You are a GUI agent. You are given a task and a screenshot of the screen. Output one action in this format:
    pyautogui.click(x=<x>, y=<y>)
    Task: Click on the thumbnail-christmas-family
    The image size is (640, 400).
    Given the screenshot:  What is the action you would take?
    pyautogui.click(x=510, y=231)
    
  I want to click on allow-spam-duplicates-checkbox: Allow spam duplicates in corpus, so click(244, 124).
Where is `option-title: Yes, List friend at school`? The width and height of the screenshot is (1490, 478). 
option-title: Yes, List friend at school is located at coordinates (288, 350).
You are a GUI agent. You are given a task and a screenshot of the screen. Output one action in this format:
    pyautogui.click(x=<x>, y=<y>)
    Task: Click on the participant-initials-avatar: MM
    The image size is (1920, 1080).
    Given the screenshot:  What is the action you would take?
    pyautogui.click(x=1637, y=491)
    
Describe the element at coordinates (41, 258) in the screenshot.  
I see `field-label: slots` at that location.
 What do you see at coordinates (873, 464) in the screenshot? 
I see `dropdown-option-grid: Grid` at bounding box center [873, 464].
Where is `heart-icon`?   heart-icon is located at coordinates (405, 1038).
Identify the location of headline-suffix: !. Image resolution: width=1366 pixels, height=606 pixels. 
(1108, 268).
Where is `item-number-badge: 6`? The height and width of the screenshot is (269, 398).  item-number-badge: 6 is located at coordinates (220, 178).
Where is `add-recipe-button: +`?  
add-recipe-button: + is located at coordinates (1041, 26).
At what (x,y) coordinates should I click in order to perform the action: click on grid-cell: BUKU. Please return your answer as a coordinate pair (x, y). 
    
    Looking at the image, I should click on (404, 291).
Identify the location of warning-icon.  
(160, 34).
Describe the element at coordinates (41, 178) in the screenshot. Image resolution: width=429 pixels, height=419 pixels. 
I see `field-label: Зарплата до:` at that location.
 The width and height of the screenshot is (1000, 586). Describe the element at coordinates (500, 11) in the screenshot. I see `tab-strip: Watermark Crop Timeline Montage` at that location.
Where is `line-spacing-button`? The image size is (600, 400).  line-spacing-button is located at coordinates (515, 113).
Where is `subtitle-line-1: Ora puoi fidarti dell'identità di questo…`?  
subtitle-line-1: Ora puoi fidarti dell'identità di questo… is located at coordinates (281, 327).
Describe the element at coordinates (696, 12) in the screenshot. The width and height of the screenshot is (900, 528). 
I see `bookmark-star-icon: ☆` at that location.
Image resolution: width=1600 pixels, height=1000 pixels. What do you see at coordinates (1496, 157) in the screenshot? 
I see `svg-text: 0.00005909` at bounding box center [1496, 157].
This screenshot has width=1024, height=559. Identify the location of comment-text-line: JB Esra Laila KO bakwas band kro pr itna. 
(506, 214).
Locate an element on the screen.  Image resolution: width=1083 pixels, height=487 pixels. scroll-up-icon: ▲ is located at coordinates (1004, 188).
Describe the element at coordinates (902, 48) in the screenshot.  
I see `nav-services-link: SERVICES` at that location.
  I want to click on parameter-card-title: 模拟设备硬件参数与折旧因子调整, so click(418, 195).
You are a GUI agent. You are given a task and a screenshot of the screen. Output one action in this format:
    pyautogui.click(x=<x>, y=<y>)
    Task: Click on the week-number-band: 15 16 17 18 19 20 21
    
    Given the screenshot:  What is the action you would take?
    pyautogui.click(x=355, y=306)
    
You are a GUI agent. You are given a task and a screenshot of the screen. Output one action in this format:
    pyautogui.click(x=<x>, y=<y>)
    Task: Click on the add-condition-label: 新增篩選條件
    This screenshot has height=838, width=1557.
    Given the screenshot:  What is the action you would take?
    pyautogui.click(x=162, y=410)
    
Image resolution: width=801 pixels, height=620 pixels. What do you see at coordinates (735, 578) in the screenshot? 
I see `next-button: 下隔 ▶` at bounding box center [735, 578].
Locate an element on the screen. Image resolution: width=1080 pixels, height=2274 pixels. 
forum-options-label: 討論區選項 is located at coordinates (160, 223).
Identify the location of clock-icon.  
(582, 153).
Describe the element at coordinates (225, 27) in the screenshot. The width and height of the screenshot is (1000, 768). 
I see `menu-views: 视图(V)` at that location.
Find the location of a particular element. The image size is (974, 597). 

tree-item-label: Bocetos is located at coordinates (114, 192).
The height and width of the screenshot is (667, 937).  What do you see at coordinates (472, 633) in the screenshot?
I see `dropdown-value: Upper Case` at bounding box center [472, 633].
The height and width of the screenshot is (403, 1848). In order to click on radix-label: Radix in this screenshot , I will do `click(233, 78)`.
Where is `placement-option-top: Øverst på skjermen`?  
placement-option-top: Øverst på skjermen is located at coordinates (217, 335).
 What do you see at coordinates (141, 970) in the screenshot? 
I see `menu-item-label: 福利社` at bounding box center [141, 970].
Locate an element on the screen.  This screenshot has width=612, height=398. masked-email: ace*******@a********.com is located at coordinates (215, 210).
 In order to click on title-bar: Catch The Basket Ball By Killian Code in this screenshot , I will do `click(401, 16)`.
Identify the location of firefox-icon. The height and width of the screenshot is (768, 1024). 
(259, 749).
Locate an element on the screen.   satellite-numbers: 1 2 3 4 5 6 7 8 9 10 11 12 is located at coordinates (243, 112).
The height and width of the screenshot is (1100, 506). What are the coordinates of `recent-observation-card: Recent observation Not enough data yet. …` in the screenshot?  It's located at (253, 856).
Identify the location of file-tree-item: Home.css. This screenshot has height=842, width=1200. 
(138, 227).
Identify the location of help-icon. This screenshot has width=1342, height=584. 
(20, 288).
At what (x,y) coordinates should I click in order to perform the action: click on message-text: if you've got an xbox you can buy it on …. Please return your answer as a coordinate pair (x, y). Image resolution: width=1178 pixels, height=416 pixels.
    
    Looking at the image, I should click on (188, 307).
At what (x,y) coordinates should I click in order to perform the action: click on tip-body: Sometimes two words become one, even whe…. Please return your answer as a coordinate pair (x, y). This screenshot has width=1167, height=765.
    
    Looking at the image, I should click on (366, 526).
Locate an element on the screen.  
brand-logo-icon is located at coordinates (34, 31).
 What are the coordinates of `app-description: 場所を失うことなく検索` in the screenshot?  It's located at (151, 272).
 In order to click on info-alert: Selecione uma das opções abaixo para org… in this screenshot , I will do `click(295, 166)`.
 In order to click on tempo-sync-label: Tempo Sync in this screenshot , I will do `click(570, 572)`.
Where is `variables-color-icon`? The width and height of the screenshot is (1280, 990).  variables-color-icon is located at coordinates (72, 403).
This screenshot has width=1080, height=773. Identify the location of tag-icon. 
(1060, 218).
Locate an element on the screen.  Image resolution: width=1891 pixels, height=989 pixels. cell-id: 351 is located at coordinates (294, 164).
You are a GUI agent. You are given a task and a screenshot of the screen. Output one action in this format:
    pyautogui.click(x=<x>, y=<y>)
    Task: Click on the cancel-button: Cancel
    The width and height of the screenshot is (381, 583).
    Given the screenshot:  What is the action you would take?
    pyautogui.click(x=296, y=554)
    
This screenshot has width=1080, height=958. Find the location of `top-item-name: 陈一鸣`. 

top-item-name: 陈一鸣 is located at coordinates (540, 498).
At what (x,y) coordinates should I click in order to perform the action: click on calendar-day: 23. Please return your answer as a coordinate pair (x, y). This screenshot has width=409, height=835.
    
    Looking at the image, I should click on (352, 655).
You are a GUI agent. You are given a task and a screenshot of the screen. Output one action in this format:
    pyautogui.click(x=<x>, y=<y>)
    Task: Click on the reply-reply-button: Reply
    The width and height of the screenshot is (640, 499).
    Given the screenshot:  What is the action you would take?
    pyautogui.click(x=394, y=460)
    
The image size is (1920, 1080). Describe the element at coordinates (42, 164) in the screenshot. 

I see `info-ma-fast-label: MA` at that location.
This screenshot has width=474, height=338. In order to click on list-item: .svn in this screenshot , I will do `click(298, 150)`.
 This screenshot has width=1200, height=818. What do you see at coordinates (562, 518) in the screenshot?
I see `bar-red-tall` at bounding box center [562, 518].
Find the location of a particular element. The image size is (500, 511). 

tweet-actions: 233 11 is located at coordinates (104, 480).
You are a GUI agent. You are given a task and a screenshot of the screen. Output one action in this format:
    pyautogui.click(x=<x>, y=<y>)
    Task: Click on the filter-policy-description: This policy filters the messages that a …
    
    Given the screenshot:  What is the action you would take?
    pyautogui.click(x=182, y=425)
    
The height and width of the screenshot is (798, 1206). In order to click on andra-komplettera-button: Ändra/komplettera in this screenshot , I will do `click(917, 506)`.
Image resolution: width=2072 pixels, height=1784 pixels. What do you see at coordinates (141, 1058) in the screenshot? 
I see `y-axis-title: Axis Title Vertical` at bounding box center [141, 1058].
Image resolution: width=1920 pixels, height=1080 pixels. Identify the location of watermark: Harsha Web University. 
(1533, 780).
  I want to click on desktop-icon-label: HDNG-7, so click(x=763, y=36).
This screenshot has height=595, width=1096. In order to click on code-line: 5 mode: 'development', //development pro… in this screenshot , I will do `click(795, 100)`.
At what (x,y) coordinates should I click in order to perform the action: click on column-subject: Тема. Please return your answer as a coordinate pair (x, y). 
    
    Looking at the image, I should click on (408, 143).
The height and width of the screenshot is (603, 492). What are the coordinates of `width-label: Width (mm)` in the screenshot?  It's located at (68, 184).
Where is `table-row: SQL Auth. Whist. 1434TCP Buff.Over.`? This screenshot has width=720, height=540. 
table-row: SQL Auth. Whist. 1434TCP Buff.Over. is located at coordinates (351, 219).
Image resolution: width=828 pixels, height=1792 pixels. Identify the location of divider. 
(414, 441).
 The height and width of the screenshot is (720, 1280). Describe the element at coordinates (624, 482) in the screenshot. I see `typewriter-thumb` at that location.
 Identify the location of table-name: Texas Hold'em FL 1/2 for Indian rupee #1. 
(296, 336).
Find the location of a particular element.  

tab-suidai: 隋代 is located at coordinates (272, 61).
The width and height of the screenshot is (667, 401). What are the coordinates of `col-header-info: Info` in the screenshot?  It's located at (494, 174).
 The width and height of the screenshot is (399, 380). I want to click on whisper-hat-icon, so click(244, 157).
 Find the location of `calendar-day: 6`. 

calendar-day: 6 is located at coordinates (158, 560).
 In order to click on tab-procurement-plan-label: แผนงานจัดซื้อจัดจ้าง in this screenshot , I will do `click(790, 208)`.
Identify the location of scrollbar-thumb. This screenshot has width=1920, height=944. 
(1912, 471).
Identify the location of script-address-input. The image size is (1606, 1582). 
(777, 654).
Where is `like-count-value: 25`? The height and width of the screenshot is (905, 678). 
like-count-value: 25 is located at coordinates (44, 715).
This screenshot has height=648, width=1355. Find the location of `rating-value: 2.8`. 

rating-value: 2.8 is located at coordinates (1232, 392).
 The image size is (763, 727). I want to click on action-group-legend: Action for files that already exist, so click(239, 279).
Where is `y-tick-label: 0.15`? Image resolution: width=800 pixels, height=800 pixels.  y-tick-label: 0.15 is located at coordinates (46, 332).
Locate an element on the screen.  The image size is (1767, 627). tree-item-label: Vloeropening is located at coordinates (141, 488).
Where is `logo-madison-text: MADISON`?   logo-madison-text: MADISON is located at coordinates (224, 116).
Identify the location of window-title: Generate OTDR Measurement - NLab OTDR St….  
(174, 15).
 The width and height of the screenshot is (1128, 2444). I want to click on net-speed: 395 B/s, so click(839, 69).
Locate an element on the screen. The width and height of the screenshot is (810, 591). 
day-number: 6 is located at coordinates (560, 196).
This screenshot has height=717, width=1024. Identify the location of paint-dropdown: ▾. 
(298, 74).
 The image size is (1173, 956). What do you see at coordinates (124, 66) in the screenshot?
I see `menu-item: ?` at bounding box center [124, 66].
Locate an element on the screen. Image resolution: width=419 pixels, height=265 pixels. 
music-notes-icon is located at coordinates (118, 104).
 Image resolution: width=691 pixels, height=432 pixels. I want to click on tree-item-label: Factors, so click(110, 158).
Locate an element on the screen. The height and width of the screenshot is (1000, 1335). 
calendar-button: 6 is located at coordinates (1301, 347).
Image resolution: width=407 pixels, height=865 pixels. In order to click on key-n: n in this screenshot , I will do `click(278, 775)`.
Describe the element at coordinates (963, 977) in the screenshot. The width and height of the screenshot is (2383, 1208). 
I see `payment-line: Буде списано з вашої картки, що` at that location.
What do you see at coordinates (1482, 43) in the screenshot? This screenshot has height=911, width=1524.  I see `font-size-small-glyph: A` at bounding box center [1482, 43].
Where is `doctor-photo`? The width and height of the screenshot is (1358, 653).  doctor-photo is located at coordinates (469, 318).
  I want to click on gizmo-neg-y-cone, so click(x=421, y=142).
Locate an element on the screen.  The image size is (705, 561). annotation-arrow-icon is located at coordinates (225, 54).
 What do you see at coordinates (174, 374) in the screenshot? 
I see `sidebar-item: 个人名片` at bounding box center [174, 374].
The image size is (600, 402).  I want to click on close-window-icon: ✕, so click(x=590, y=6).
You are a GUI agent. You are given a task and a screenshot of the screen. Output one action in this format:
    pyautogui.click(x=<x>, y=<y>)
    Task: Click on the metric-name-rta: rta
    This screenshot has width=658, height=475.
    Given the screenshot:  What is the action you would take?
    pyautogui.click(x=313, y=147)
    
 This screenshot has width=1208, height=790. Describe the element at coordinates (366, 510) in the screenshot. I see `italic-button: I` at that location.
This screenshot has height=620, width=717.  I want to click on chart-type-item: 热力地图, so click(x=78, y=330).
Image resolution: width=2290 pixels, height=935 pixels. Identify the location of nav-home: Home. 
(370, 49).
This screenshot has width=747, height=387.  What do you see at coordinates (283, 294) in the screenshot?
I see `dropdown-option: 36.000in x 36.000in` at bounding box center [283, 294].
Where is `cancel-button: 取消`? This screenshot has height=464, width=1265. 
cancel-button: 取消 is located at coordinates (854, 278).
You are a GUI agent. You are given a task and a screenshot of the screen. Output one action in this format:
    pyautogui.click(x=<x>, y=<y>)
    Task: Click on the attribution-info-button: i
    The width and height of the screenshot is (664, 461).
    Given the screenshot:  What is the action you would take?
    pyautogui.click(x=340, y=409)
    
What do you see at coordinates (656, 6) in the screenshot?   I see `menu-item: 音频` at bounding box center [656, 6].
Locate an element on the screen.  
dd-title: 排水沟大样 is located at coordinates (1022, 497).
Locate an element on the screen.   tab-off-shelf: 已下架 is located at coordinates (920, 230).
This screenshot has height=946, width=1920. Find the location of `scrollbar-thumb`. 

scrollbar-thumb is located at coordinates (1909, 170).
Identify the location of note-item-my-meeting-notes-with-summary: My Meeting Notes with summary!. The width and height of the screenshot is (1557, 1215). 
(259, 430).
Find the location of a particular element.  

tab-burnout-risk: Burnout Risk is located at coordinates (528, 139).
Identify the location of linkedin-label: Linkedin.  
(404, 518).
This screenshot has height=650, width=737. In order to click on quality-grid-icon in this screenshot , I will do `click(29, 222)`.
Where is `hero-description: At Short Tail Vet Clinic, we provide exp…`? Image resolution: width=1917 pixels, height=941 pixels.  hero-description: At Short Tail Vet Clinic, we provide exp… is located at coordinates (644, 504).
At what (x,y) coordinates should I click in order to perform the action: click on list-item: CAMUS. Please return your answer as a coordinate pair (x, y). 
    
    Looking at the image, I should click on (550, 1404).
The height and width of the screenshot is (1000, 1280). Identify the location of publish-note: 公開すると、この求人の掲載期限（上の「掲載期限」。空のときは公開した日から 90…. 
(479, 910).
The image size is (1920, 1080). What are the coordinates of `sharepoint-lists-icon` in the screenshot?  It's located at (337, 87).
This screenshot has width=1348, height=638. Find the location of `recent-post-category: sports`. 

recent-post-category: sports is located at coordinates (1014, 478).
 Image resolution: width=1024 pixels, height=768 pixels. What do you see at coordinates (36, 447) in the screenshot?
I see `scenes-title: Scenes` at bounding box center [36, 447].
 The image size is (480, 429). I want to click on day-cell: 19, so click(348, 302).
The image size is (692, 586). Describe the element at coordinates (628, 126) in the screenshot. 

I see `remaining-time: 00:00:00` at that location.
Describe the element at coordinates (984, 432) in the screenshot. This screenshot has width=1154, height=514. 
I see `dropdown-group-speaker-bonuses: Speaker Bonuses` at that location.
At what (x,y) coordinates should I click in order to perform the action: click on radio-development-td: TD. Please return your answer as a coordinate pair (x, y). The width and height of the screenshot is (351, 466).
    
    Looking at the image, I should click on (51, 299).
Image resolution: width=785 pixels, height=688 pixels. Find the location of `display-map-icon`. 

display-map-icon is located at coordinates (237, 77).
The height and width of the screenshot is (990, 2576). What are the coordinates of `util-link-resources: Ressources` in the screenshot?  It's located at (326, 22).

:::::

Exercise brief: Transcribe, word for word, the portion of the rows above that begins with the very first line and ends with the line containing "add-recipe-button: + is", including both of those lines.

Answer section:
You are a GUI agent. You are given a task and a screenshot of the screen. Output one action in this format:
    pyautogui.click(x=<x>, y=<y>)
    Task: Click on the thumbnail-christmas-family
    The image size is (640, 400).
    Given the screenshot:  What is the action you would take?
    pyautogui.click(x=510, y=231)
    
  I want to click on allow-spam-duplicates-checkbox: Allow spam duplicates in corpus, so click(244, 124).
Where is `option-title: Yes, List friend at school`? The width and height of the screenshot is (1490, 478). 
option-title: Yes, List friend at school is located at coordinates (288, 350).
You are a GUI agent. You are given a task and a screenshot of the screen. Output one action in this format:
    pyautogui.click(x=<x>, y=<y>)
    Task: Click on the participant-initials-avatar: MM
    The image size is (1920, 1080).
    Given the screenshot:  What is the action you would take?
    pyautogui.click(x=1637, y=491)
    
Describe the element at coordinates (41, 258) in the screenshot.  
I see `field-label: slots` at that location.
 What do you see at coordinates (873, 464) in the screenshot? 
I see `dropdown-option-grid: Grid` at bounding box center [873, 464].
Where is `heart-icon`?   heart-icon is located at coordinates (405, 1038).
Identify the location of headline-suffix: !. Image resolution: width=1366 pixels, height=606 pixels. 
(1108, 268).
Where is `item-number-badge: 6`? The height and width of the screenshot is (269, 398).  item-number-badge: 6 is located at coordinates (220, 178).
Where is `add-recipe-button: +`?  
add-recipe-button: + is located at coordinates (1041, 26).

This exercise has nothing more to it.